** Work task **
Wherever a line of the data contains "agent", copy that line.
=== Entries supplied ===
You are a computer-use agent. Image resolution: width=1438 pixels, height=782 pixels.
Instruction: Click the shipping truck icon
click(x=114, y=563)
===
=== Entries supplied ===
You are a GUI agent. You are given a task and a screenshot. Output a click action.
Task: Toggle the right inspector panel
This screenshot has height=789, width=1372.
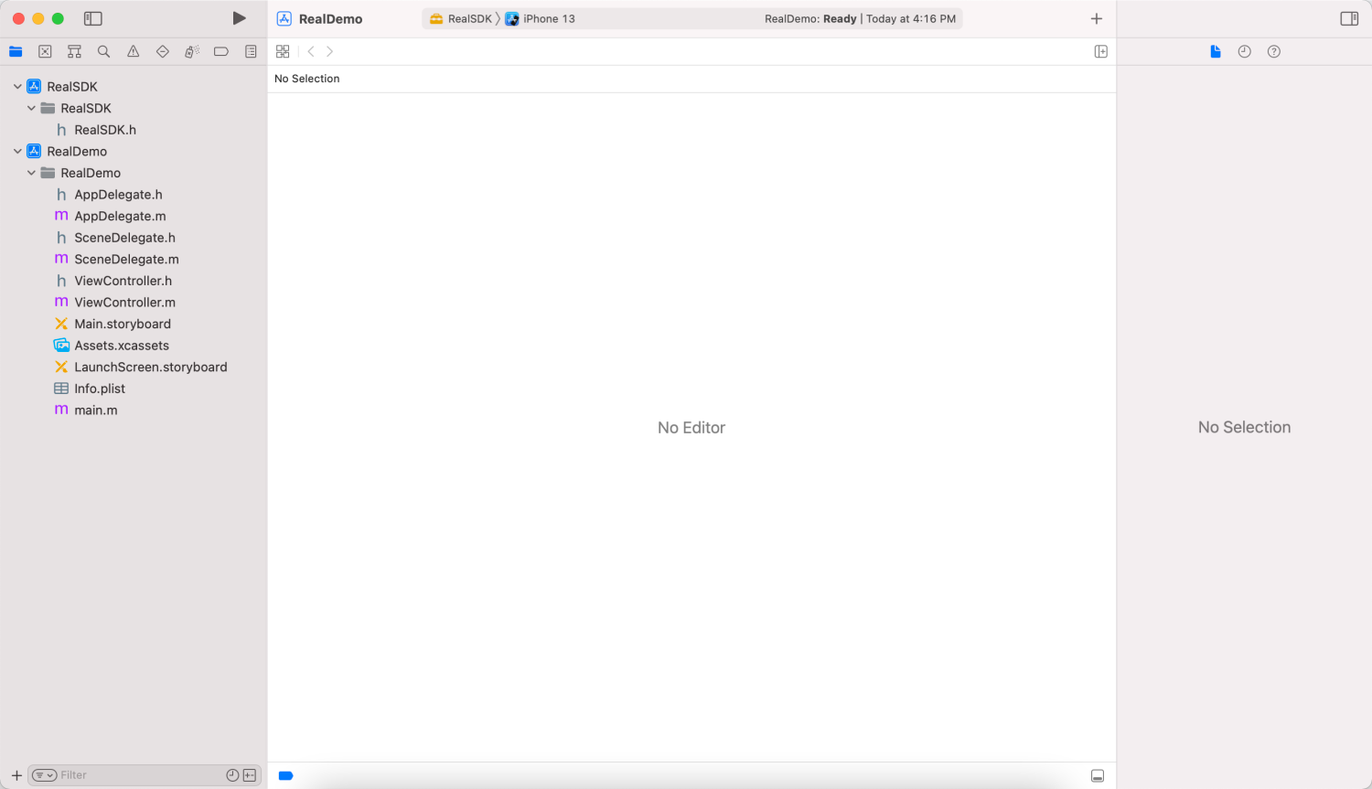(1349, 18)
===
=== Entries supplied ===
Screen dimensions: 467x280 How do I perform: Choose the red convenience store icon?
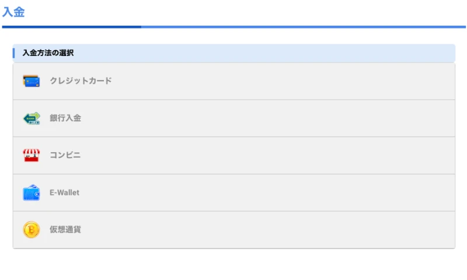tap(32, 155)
===
** Output **
You are a computer-use agent. Image resolution: width=1438 pixels, height=782 pixels.
You are a GUI agent. You are given a task and a screenshot. Output a click action.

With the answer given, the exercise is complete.